Ayrıca önümüzdeki 10 yıl içinde, işsizlik rakamlarının daha da artmaması için dünya genelinde 400 milyon yeni işe ihtiyaç duyulacak.
ILO Raporu; "sürdürülebilir büyümeyi" yaratabilmek için, önümüzdeki 10 yıl içinde 600 milyon yeni iş imkânı sağlanması gerektiğini söylüyor. Böyle bir durumda bile, büyük çoğunluğu gelişmekte olan ülkelerde olmak üzere yaklaşık 900 milyon çalışan ve ailesi, yaşamlarını günlük 2 dolar olan açlık sınırının altında sürdürüyor olacak.
İşsizlikte ortaya çıkan bu artışa karşılık, yeni iş yaratma potansiyelinin bütün ülkelerde giderek zayıfladığına raporda dikkat çekiliyor. Rapora göre, mevcut göstergeler, 2016 yılına kadar dünya işsizlik rakamlarında bir değişiklik olmayacağını ve yüzde 6 seviyelerinde seyretmeye devam edeceğini gösteriyor. Bu da 2012 yılında, fazladan 3 milyonluk işsizlik anlamına geliyor, diğer bir değişle hali hazırdaki 200 milyon işsiz sayısı 2012'de 206 milyona yükselecek. Küresel büyüme yüzde 2' nin altına düşerse, dünya işsizlik rakamları daha da hızlı artış gösterecek ve beklenen taban rakamlarından 4 milyon fazla olarak, 2012'de 204'ün ve beklenen taban rakamlarından 6 milyon fazla olarak 2013'te 209 milyonun üzerine çıkacak. Euro borç krizinin çabuk aşılmasına dayanan daha iyimser bir senaryoya göre ise, 2012 yılında, dünya işsizlik rakamları beklenenin 1 milyon altında çıkabilir. 2012 yılında da 1.7 milyon altında gerçekleşebilir. Böyle bir durum bile, küresel işsizlik rakamlarında büyük değişimlere yol açmaya yeterli olmayacak ve işsizlik yüzde 6 civarlarında seyretmeye devam edecek.

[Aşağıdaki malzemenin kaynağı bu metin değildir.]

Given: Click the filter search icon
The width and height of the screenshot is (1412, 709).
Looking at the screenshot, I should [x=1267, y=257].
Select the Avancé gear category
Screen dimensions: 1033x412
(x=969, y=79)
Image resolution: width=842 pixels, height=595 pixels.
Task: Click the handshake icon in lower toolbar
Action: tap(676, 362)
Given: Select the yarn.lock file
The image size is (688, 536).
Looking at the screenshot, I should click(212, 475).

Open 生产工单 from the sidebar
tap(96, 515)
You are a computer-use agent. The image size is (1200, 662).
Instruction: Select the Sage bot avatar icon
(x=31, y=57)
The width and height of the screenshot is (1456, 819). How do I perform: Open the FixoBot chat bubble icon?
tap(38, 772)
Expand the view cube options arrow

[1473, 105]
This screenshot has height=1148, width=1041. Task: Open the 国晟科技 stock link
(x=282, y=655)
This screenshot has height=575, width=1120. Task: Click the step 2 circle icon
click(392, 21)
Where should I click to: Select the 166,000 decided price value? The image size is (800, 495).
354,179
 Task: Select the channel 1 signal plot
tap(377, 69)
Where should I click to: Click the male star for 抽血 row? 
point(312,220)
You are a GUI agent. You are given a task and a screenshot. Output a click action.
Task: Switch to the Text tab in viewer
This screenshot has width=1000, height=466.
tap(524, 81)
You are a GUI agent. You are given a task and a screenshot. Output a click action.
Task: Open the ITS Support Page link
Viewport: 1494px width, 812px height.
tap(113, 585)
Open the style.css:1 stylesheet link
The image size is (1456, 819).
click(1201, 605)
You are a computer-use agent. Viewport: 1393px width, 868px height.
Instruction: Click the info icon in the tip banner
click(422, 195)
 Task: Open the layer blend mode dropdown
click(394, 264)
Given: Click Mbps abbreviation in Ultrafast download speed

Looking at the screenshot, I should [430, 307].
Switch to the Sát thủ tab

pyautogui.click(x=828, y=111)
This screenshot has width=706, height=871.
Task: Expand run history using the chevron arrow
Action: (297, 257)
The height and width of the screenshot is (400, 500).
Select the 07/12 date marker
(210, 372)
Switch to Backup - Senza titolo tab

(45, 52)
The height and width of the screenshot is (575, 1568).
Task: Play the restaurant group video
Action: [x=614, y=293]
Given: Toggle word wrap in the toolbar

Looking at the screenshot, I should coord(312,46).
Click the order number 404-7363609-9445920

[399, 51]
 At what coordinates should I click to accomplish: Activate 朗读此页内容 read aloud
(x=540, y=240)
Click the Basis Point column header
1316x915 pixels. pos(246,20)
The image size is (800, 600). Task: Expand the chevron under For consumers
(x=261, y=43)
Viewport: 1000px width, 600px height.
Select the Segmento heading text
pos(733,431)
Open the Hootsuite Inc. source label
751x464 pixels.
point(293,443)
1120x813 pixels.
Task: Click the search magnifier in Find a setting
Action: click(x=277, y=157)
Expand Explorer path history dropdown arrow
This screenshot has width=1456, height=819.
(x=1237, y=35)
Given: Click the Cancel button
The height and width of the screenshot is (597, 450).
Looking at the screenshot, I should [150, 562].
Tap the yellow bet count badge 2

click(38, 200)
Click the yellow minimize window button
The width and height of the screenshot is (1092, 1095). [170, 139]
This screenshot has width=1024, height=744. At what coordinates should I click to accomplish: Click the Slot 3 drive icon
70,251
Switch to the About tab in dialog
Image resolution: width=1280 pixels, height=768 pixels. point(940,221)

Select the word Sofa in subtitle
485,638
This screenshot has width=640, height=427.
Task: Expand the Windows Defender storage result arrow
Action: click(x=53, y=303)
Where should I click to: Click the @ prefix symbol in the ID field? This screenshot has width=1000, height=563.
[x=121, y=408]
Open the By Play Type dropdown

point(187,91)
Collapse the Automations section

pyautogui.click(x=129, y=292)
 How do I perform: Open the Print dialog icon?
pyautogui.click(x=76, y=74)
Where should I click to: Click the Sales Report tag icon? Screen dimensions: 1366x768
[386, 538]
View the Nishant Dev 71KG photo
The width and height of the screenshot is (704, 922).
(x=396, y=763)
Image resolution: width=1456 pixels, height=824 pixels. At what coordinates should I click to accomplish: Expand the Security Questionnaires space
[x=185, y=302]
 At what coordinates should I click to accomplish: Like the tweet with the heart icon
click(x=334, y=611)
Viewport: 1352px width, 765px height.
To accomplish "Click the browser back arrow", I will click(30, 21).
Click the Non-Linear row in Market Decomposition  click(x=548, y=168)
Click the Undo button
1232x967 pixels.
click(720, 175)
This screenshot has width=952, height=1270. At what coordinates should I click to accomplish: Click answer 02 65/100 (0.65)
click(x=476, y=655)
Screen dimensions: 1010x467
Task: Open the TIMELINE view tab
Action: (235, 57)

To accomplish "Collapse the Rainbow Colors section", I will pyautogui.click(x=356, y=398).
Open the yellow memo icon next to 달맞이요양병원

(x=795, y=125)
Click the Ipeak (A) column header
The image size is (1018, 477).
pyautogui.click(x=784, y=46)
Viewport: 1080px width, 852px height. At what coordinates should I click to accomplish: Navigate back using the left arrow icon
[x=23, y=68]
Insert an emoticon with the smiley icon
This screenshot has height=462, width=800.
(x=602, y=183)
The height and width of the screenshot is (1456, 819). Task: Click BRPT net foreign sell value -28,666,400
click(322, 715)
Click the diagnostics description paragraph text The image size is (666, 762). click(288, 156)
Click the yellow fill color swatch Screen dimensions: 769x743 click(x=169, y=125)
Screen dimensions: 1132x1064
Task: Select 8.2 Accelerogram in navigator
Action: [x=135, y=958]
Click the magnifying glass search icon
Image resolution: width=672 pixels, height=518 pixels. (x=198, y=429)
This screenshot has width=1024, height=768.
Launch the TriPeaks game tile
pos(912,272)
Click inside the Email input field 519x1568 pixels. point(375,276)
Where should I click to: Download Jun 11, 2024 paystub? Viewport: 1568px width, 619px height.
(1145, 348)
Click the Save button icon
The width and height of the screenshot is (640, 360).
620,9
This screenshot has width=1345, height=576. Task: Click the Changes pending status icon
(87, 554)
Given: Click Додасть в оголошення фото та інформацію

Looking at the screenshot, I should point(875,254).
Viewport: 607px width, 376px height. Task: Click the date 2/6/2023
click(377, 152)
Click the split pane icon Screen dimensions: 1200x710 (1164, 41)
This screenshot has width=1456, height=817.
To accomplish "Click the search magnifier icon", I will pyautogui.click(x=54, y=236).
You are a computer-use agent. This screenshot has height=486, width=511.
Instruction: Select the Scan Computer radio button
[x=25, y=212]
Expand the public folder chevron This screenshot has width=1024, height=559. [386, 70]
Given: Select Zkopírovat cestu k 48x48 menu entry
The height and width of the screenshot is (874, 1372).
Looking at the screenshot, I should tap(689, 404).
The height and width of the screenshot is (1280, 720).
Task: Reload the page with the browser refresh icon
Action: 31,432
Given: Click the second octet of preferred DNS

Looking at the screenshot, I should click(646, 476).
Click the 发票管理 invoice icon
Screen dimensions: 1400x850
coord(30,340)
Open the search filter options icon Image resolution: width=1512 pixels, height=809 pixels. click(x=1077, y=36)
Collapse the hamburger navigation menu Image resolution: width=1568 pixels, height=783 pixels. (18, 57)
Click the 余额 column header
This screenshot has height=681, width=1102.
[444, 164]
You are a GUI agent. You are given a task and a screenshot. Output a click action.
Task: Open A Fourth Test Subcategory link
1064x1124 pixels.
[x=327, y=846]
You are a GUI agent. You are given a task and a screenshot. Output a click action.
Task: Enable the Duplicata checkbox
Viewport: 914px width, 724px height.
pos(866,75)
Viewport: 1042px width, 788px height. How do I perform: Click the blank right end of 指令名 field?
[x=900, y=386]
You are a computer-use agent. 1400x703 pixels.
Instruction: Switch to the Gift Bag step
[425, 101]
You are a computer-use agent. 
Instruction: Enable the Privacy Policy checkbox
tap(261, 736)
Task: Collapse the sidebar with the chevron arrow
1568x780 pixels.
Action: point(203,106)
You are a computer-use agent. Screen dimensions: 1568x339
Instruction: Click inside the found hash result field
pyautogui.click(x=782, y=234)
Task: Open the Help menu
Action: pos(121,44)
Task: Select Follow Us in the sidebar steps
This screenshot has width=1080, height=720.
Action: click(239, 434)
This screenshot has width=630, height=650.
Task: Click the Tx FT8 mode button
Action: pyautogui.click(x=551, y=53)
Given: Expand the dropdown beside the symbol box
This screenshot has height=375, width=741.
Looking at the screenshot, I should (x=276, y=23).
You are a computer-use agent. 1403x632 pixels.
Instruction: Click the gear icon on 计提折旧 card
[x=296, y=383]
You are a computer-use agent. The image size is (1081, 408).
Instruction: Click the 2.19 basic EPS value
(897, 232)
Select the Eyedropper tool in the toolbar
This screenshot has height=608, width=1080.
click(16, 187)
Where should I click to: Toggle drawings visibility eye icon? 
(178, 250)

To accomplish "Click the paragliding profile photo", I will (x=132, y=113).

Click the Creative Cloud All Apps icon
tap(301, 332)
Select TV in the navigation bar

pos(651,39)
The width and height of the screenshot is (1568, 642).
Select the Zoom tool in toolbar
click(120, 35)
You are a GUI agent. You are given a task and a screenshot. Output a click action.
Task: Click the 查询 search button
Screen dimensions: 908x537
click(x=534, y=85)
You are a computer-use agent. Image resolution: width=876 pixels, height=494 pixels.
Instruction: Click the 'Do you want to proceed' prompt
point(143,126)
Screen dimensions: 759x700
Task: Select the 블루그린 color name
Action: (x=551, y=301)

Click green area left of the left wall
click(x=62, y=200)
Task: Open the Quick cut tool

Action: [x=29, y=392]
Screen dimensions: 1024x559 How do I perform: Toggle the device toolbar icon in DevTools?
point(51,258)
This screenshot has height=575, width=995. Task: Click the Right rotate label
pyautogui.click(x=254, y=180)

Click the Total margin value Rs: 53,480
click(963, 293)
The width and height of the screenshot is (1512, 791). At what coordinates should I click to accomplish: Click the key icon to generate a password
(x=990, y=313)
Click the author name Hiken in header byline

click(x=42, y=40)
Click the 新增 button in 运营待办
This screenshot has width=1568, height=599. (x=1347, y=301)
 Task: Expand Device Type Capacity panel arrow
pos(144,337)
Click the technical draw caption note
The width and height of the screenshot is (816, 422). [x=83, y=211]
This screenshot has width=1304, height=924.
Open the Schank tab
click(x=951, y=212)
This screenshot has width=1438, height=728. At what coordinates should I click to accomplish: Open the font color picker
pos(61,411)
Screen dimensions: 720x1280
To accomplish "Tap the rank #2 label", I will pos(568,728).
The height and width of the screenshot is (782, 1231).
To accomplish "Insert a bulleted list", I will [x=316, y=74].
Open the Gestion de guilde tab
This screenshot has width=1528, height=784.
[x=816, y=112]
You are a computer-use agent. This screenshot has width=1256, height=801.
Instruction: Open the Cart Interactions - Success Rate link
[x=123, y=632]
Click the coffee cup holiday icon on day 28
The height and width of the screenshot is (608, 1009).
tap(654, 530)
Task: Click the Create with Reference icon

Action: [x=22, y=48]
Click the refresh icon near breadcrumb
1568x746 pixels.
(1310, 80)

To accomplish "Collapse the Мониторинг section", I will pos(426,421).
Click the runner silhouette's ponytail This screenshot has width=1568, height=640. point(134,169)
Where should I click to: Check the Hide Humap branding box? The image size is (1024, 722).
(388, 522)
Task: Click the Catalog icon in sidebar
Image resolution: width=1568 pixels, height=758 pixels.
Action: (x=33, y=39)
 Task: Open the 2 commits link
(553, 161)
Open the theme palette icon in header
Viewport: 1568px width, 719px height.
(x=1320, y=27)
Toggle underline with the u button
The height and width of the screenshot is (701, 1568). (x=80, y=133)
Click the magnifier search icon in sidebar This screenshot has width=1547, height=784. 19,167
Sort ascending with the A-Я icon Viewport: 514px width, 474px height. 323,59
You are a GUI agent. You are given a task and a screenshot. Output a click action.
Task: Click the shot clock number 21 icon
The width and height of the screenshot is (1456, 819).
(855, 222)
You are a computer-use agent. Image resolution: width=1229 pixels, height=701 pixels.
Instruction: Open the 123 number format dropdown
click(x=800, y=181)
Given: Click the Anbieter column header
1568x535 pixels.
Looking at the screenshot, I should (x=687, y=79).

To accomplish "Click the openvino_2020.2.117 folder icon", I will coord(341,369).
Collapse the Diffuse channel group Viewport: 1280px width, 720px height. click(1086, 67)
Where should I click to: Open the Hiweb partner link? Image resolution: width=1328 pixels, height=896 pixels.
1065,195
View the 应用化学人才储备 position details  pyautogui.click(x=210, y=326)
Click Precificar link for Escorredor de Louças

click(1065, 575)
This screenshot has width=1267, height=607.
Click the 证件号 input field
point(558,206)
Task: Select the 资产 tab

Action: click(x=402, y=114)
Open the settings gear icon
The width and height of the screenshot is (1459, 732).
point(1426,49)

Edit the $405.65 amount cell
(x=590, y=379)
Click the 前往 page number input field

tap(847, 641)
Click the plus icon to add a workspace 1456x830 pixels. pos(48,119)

İşsizlik özellikle gençleri etkiliyor
Yine ILO Raporu'na göre; 2011 yılında, yaşları 15-24 arasında değişen 74.8 milyon genç, işsiz durumda. Bu rakam 2007 yılından bu yana 4 milyonluk artış gösterdi. Küresel genç işsizlik oranları yüzde 12.7 civarında. Aynı zamanda, 6.4 milyon genç, iş bulma ümidini kaybetmiş ve dolayısıyla iş piyasasından çıkmış durumda. Hali hazırda işi olan gençlerse, part - time işlerle yetinme ve kısa süreli sözleşmeyle çalışma koşulları ile karşı karşıya.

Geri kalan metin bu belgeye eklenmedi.